Rewrite the listing from its first line through the line containing "(1281, 105).", changing "screenshot" to "screen capture" wherever it occurs and leaving everything else unchanged. Return only those lines.

* * *

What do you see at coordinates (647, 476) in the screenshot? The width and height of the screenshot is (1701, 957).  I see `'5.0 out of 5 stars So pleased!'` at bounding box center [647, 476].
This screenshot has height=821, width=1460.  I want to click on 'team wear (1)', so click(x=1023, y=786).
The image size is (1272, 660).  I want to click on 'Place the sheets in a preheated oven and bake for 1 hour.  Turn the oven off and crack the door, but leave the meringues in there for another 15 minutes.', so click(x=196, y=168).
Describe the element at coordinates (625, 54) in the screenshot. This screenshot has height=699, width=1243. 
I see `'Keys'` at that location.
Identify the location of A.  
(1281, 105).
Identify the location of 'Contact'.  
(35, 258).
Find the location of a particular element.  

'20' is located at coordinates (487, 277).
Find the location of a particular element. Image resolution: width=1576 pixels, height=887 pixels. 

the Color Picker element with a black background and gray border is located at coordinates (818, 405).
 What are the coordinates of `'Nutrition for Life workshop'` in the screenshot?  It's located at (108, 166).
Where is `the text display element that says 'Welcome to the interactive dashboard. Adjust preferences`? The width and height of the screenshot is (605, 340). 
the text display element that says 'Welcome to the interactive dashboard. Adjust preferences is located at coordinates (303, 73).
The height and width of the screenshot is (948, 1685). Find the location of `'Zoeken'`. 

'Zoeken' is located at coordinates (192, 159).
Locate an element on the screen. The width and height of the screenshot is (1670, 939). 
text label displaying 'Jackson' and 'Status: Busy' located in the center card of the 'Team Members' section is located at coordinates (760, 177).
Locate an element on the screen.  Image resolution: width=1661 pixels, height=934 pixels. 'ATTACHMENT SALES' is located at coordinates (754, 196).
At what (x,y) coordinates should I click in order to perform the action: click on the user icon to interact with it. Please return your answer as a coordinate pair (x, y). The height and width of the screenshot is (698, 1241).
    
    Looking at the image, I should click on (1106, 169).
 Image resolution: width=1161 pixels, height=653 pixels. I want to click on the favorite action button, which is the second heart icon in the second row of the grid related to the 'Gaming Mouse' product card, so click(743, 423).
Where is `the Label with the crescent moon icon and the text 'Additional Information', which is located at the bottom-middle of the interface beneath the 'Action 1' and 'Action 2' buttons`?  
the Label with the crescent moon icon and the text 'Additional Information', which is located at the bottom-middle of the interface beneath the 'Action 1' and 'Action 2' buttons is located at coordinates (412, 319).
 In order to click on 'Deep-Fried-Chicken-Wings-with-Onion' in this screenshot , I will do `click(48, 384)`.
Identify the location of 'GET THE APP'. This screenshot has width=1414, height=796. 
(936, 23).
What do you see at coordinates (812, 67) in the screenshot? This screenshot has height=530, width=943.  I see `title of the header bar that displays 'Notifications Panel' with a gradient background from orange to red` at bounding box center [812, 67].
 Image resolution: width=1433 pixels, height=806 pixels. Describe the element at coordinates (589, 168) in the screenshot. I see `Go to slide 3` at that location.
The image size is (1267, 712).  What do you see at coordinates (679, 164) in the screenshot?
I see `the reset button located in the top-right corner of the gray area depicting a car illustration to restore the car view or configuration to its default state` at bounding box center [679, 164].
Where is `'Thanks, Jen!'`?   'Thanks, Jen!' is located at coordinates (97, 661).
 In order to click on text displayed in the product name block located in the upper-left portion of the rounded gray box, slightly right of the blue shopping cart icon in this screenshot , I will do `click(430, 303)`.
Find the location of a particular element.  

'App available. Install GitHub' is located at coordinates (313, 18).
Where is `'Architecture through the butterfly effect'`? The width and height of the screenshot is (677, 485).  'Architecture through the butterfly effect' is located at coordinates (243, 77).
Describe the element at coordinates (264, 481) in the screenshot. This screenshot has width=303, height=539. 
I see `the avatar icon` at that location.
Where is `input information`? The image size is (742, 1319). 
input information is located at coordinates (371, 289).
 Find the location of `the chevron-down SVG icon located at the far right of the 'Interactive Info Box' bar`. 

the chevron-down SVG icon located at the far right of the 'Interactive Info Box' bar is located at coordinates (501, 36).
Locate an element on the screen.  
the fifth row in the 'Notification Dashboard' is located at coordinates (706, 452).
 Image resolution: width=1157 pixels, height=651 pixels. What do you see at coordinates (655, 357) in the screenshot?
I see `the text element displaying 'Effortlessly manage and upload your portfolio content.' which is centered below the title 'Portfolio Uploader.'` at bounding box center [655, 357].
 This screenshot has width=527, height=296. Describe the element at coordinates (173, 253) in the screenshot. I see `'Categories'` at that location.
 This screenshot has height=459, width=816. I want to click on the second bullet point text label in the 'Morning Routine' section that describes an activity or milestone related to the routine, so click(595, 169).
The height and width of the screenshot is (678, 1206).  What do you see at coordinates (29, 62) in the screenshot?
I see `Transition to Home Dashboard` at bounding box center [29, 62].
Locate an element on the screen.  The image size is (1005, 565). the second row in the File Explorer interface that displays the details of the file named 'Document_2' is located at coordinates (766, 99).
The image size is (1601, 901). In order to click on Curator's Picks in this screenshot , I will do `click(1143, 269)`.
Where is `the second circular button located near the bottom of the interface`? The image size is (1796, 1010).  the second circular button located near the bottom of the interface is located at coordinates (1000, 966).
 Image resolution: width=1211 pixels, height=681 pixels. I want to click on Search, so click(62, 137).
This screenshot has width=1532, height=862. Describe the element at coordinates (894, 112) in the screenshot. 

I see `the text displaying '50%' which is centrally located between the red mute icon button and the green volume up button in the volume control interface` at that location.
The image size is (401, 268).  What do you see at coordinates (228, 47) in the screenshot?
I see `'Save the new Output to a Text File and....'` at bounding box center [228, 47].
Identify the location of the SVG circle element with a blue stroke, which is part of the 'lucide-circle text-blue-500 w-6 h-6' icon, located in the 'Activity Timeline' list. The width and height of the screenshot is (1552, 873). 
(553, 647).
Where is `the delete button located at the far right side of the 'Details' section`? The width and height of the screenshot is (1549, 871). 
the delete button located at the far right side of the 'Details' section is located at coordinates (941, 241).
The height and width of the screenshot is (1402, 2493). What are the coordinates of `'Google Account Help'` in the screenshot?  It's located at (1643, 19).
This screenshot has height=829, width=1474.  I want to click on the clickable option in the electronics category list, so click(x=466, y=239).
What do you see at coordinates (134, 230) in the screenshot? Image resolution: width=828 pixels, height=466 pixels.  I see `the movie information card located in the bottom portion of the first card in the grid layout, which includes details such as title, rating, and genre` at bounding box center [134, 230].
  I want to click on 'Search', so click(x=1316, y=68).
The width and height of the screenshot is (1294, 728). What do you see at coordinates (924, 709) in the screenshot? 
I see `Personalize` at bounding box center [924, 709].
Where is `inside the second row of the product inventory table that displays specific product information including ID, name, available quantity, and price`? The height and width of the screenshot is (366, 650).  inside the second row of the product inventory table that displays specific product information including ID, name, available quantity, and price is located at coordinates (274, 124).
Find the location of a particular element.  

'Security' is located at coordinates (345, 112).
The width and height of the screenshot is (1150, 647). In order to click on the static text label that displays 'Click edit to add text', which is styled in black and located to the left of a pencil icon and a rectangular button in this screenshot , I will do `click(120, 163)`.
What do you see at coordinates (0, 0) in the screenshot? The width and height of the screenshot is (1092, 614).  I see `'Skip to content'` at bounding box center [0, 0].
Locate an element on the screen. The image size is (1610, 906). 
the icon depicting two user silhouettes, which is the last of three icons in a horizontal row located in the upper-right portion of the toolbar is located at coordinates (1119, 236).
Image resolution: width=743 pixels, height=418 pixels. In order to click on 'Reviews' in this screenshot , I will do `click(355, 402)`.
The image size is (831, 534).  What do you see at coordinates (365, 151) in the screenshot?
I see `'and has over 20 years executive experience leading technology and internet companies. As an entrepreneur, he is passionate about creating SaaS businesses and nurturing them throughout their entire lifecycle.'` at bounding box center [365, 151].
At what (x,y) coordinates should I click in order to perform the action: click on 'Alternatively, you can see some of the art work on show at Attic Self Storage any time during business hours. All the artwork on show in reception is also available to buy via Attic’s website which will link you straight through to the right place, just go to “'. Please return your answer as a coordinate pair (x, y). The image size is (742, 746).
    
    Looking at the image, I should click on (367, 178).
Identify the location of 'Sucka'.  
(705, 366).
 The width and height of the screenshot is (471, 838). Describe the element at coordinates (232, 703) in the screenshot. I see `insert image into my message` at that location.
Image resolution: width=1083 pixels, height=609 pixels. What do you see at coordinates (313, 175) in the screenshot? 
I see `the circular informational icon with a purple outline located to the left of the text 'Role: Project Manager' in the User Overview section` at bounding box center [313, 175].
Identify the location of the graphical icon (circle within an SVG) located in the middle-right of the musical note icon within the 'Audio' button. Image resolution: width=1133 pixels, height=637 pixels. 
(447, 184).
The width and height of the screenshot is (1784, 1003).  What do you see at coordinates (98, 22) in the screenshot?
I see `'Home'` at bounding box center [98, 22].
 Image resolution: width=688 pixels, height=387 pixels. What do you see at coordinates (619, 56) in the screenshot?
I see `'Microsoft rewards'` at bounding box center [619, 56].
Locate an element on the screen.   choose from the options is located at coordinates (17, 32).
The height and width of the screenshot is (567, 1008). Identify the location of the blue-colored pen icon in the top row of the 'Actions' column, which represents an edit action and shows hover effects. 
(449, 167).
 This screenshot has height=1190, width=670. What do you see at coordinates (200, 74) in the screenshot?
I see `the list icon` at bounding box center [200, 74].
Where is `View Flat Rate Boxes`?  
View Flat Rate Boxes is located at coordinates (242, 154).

* * *

**EXPECTED OUTPUT:**
What do you see at coordinates (647, 476) in the screen capture? The width and height of the screen capture is (1701, 957).  I see `'5.0 out of 5 stars So pleased!'` at bounding box center [647, 476].
This screen capture has height=821, width=1460.  I want to click on 'team wear (1)', so click(x=1023, y=786).
The image size is (1272, 660).  I want to click on 'Place the sheets in a preheated oven and bake for 1 hour.  Turn the oven off and crack the door, but leave the meringues in there for another 15 minutes.', so click(x=196, y=168).
Describe the element at coordinates (625, 54) in the screen capture. This screen capture has height=699, width=1243. 
I see `'Keys'` at that location.
Identify the location of A.  
(1281, 105).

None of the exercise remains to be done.